In fact, local customers will likely pay more if PacifiCorp sticks to the company's 10-year building plan, indicated the latest Trendlines report released by the Utah Department of Workforce Services.

On a more positive note, Carbon County residents earning the minimum wage have been making $5.15 an hour since 1997, but that could change as a result of a new look at the issue by Gov. Jon Huntsman.

"Even though I'm a good Republican, I'm a little bit concerned that during the course of (seven) years, we've seen no adjustment in the minimum wage," the governor said. "I'm open to some recommendations."

Ending May 28, the four-week average of unemployment insurance initial claims filed at locations across Utah registered at 1,219. The number represents a decrease of 8 percent from the four-week average of 1,328 filing reported last year.

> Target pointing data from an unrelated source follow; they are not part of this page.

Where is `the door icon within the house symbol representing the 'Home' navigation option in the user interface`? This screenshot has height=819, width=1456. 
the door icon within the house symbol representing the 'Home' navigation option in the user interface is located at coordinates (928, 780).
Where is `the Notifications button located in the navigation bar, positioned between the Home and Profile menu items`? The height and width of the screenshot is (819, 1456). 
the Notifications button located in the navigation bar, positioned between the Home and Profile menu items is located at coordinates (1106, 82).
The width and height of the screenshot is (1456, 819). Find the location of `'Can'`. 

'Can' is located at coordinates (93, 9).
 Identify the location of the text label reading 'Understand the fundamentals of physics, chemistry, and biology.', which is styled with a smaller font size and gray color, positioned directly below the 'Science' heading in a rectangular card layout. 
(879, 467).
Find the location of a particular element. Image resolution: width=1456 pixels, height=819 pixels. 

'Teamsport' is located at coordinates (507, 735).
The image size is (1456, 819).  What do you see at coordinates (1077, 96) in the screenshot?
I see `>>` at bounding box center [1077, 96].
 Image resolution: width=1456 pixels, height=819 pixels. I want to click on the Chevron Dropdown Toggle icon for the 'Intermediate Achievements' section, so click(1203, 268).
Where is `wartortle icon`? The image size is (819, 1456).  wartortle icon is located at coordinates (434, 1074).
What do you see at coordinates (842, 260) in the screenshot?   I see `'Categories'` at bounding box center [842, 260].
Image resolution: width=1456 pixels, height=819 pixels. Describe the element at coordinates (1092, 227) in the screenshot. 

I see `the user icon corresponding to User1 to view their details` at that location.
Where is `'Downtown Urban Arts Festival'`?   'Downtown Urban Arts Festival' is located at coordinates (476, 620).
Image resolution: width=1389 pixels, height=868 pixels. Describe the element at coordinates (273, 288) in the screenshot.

The number of all initial unemployment benefit claims filed during the week was 1,146. Weeks claims numbered 10,317, decreasing by 15 percent from 12,157 last year.

At the national level, employers throttled back hiring in May, boosting jobs by only 78,000, reported the U.S. Labor Department. The most sluggish pace of payroll expansion in nearly two years dramatized the erratic behavior of the nation's job market.

Despite the sluggish growth in new jobs, the U.S. Labor Department's newest snapshot of the jobs picture in the notion showed that the civilian unemployment rate actually dipped fractionally last month - to 5.2 percent. The level was down a notch from April's 5.2 percent jobless rate and was the lowest overall since September 2001.

Orders to U.S. factories advanced by 0.9 percent in April, the fastest clip experienced in five months.

The U.S. Commerce Department said factory orders rose in April as demand for durable goods posted a solid 1.9 percent gain, the first increase in four months, led by strength in demand for autos and aircrafts.

The gains offset a 0.2 percent decline in orders for nondurable goods, items not expected to last three years, explained the department of workforce services.

U.S. consumer confidence rose in May with concerns about jobs and the economy easing. The U.S. Conference Board's gauge of sentiment rose to 102.2 from a revised 97.5 in April. In recent years, however, the correlation between confidence and retail sales has weakened, with consumers buying cars and homes even as they tell surveys things are getting worse.

The U.S. Labor Department confirmed that business productivity increased at a 2.9 percent pace nationwide in the first quarter, an upward revision from an initially reported 2.6 percent gain. But worker compensation was also moving ahead faster than reported a month ago, leading to large upward adjustments to unit labor costs, a key inflation pressure gauge that measures labor costs for any given unit of production.

The first-time claims for state unemployment aid climbed to 350,000 nationwide in the week ending May 28, increasing from a revised 325,000 for the prior seven-day period. That was the highest reading since late March.

An analyst with the U.S. Labor Department said comments from individual states indicated "a good portion" of the rise was due to temporary auto industry layoffs, unrelated to regular summer plant shutdowns for retooling, which take place in July, noted the workforce services Trendlines report.

U.S. retail sales rose modestly in May as discount retailers reported growth even as unusually cool weather in parts of the country slowed spending on seasonal goods, while some teen-oriented retailers posted soaring gains.

Some luxury chains also blew past Wall Street expectations, as the market for high-end merchandise continues to boom.

More states are raising minimum wages, pushing hourly rates above $7 in some and shrinking the role of the federal standard, which has not increased in eight years. 11 states have raised minimum wage rates since January 2004.

Increased competition, the search for markets and pressure to keep down prices is pushing biotechnology companies to move beyond national boundaries to overcome obstacles in one region by identifying different opportunities, according to a report by Ernst & Young.

The report indicated that, as companies seek to increase efficiency and productivity, the businesses are looking to countries with cheaper labor and large potential consumer markets, concluded the Utah Department of Workforce Services.